On peut prolonger les études de Moretti de manière plus systématique. En particulier, il semble utile de sortir d’une description globale du roman pour s’approcher au plus près de la dynamique même d’un récit singulier. Des questions comme le rythme du récit, les rencontres entre personnages dans l’espace et leur mobilité devraient pouvoir être visualisées ainsi.

On peut également essayer d’indiquer ce que la cartographie apporte à une lecture attentive du roman. En quoi et comment la visualisation par les cartes génère-t-elle un savoir neuf, impensé et impensable par l’analyse chronotopique ? Les cartes générées par une approche topographique du roman rencontreront ici des cartes de contexte de manière à alimenter une approche contrastive.

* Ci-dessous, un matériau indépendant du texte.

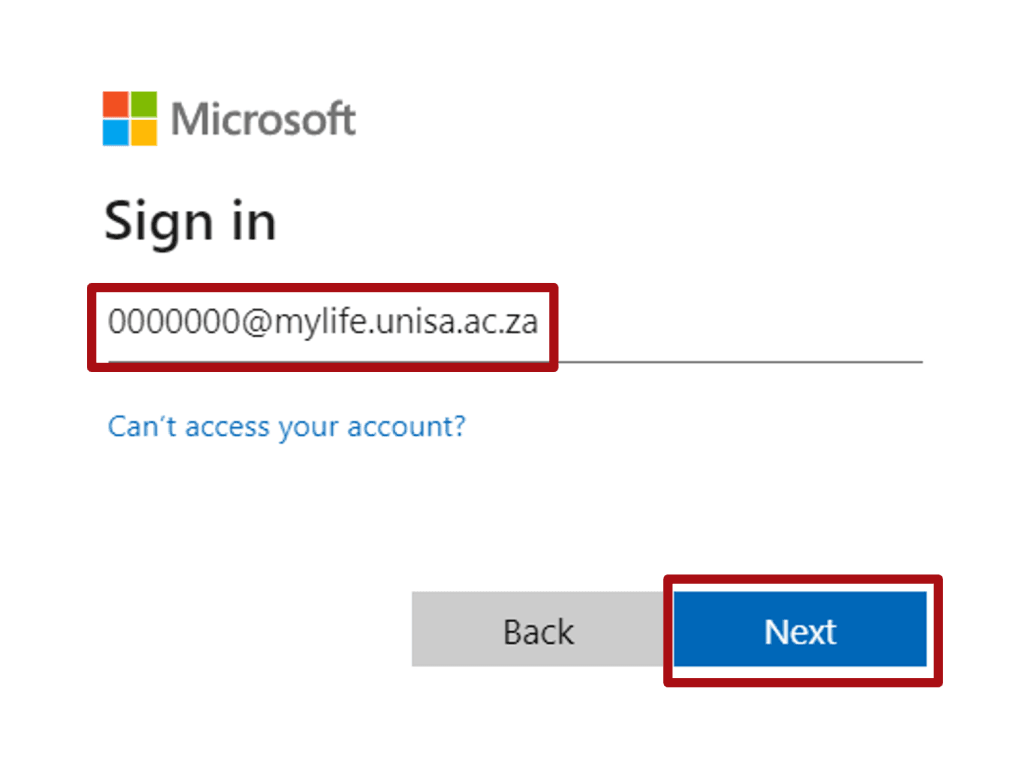Click the Next label text
Viewport: 1024px width, 777px height.
point(800,632)
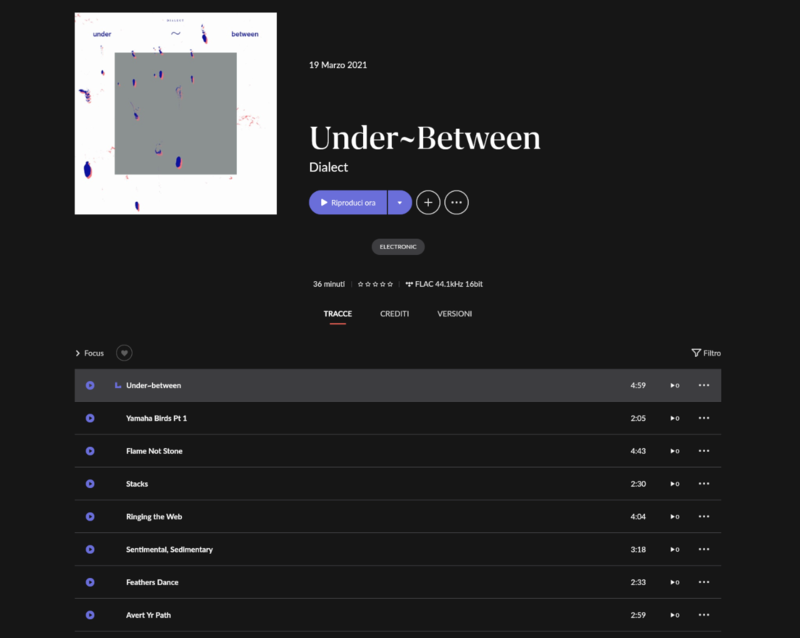The width and height of the screenshot is (800, 638).
Task: Select the TRACCE tab
Action: click(x=337, y=314)
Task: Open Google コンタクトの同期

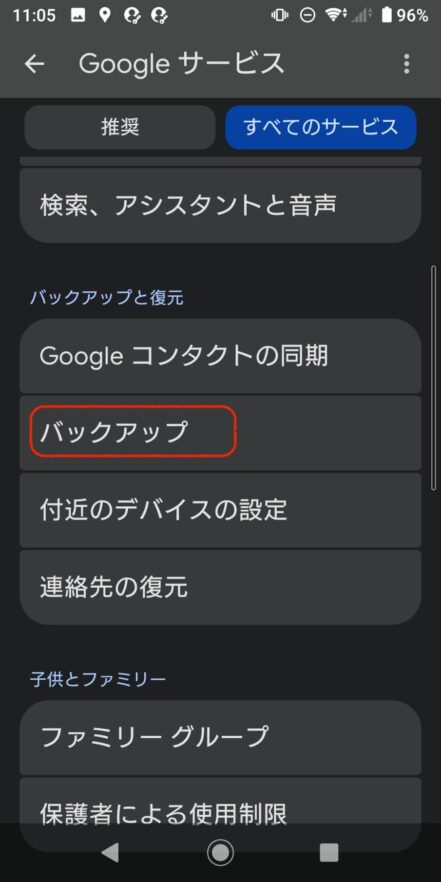Action: pyautogui.click(x=220, y=356)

La présente communication suit ce double programme en prenant pour objet Les Mystères de Bruxelles de Suau de Varennes, un roman urbain récemment exhumé de l’oubli, qui est une des multiples imitations des Mystères de Paris. Rédigé par un Français émigré à Bruxelles, il illustre parfaitement la double ambition du genre, à savoir un repérage matériel des lieux et une analyse de leur dimension symbolique (voir la présentation du roman et le texte sur Medias19 : http://www.medias19.org/index.php?id=630. )

L’approche que nous proposons ne se borne pas à établir une carte des Mystères de Bruxelles. Nous voudrions mettre en évidence les trajectoires des personnages en insistant sur leur mobilité (la manière dont ils se déplacent), ce qu’ils voient le long de leurs parcours et la manière dont le narrateur et ses personnages évaluent et classent les lieux qu’ils fréquentent. On verra ainsi que la cartographie permet de réévaluer une œuvre méconnue, tout en indiquant, sur le plan méthodologique, quelques pistes fécondes de la rencontre entre l’histoire sociale, l’histoire littéraire et la géographie urbaine.


[1] Voir par exemple les récits analysés dans : Christina Horvath, Le roman urbain contemporain en France, Paris, Presses Sorbonne Nouvelle, 2007.